Maybe my first mistake was to start the week after we were all recovering from the flu, some stomach bug, and pink eye.  Maybe it was just too much.  I figured it would take a few days for him to get the hang of of telling mama he needs to potty before he goes.  But then the second week came and he started refusing to go on the toilet at all.  After I found myself forcing him onto the toilet like you would force a cat into the bathtub, I decided maybe we needed a break for a few days.  The next week I was ready to go at it again and it was just like the first week: I needed to take him every 15-25 minutes all day long and even that didn’t guarantee dry underwear.  This last week he’s had the runs and, well, it’s not really his fault that he’s had so many accidents when his tummy is acting up again.

So this week I decided I would let him drink as much as possible and continue to take him to the bathroom as much as possible, and, sigh, reward him for going and keeping his underwear dry.  Again, this completely goes against everything I read about elimination communication.  I shouldn’t have to be potty training my kid!  I shouldn’t have to be rewarding him with stickers and chocolate chips!  I feel like it’s more a bribe than a reward.  But it appears to be working.  I have been really bad about taking him today, and I’ve been letting him drink as much as he wants, and yet he’s only had one tiny accident all day long.  Is this the turning point?  I sure hope so.  It’s exhausting to drop everything when the timer goes off every 20 minutes.  Everyday.  All day long.  And nothing to show for it.  I’m not sure how much longer I can go on like this.  (This is also why posts have been few and far between.  It’s hard to post when you’re constantly running to the bathroom.  And washing out dirty underwear.)

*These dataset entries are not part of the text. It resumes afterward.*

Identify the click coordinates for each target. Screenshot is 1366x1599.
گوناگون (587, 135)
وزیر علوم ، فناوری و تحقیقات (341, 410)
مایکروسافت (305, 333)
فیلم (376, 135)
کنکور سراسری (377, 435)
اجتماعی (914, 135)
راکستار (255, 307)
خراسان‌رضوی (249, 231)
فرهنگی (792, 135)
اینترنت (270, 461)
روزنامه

But I know he knows what he’s doing.  He likes to hide when he’s going, so I often catch it before his pants are wet.  When he was on his toilet strike the second week he would hold it for an hour at a time till he just couldn’t physically hold it anymore.  He also shows great skill in starting and stopping himself in the act.  I know because he likes to do that while he’s sitting on the toilet. (Apparently when you’re almost two it’s really funny to make your pee stop and start at least twenty times each time you’re in the bathroom.)  (Or maybe the funny part is how annoyed your mom gets.)

Either way, I know he can get this. Unfortunately, it’s now apparently turned into a battle of wills.  But I will win.  ( I mean, I have to eventually win, right?  At some point everyone gets it.  Right?!)  I have more patience.  I have stickers and chocolate chips on my side.  And I’m not the one that has to sit in wet underwear to make a point.